Gov. Andrew Cuomo said June 18 that the state will determine guidelines for reopening, and colleges will have to submit reopening plans, monitoring plans, containment plans and shutdown plans to the state.
Ferro said that there have been many questions regarding student well-being while on campus. Ellyn Sellers-Selin, physician and medical services director, said the college will be following New York State Department of Health, Tompkins County Health Department and Centers for Disease Control and Prevention guidelines on quarantining recommendations.
“If a student is ill prior to going home, we would be working with our local health center and local health partners to make sure that our students are well taken care of,” Sellers-Selin said.
She said that the college will be working closely with the Tompkins County Health Department if students need further testing or quarantining because of a positive COVID-19 test to ensure students have the care they need. Sellers-Selin also said Hammond Health Center will be looking at more telehealth options for students and ways to keep sick students separate in the health center.
Bill Guerrero, vice president for finance and administration, said that the task force is working on standards to determine what personal protective equipment (PPE) is needed on campus. Sellers-Selin said proper PPE will be encouraged for all students, faculty and staff. She said that as the college receives more guidance on proper campus PPE, that will be communicated to students.

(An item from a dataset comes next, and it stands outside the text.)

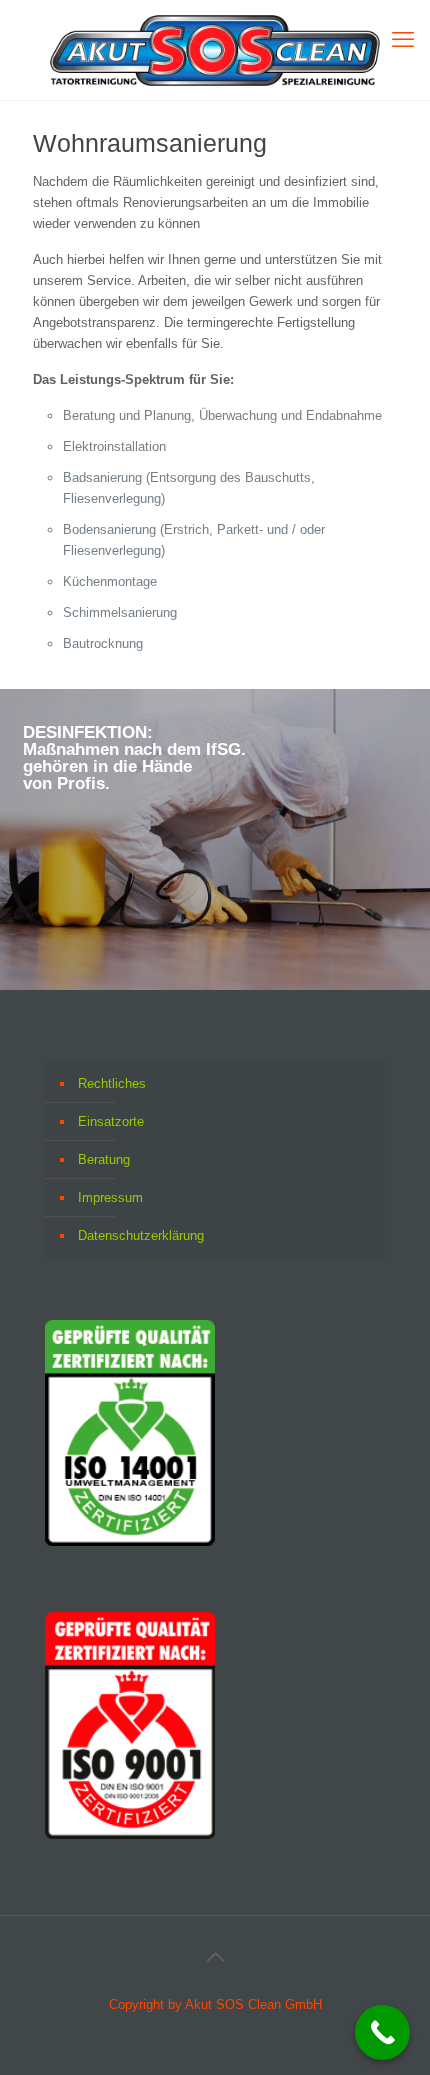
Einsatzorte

She said that staggering when students at Ithaca College, Cornell University and Tompkins Cortland Community College (TC3) return to campus is necessary so testing can be done in conjunction with Cayuga Medical Center. Cornell and TC3 have not announced their Fall 2020 plans yet.
Ferro also stressed the importance of working with local officials on students’ return to campuses in the town.
“We have been really thoughtful and careful to not place the burden on our community of not staggering,” Ferro said. “We are being really collaborative and making sure that we are speaking to each other. The three institutions in the county are in lockstep.”
She said the community has to be cautious because Tompkins County may not be able to sustain a major outbreak. As of June 19, the county has had 166 coronavirus cases, 162 recoveries, two nonresident deaths and zero hospitalizations.
Ferro said that many messages to the campus community mention incentives to remain on campus during breaks. She said there will not be as many large-scale events as have happened on campus before but more smaller group activities. She said the task force does not currently have plans regarding on-campus events, but it will be announced before the return to campus in the fall.
Dean of Students Bonnie Prunty said she and Marsha Dawson, director of the Office of Residential Life and the Office of Judicial Affairs, are working with their staff members to figure out how to build community, especially in residence halls, in smaller groups.
“There are also other ways we will encourage students to remain on campus,” Prunty said. “It will be through the vibrant programming. The calendar will do some of it. If we don’t have a week off, not as many people will travel home for just a couple of days.”
She said there is also the option of Ithaca College not closing during winter break like it usually does.
Ferro said the college and task force are still working on details for Fall 2020, and feedback can be submitted on the task force’s website.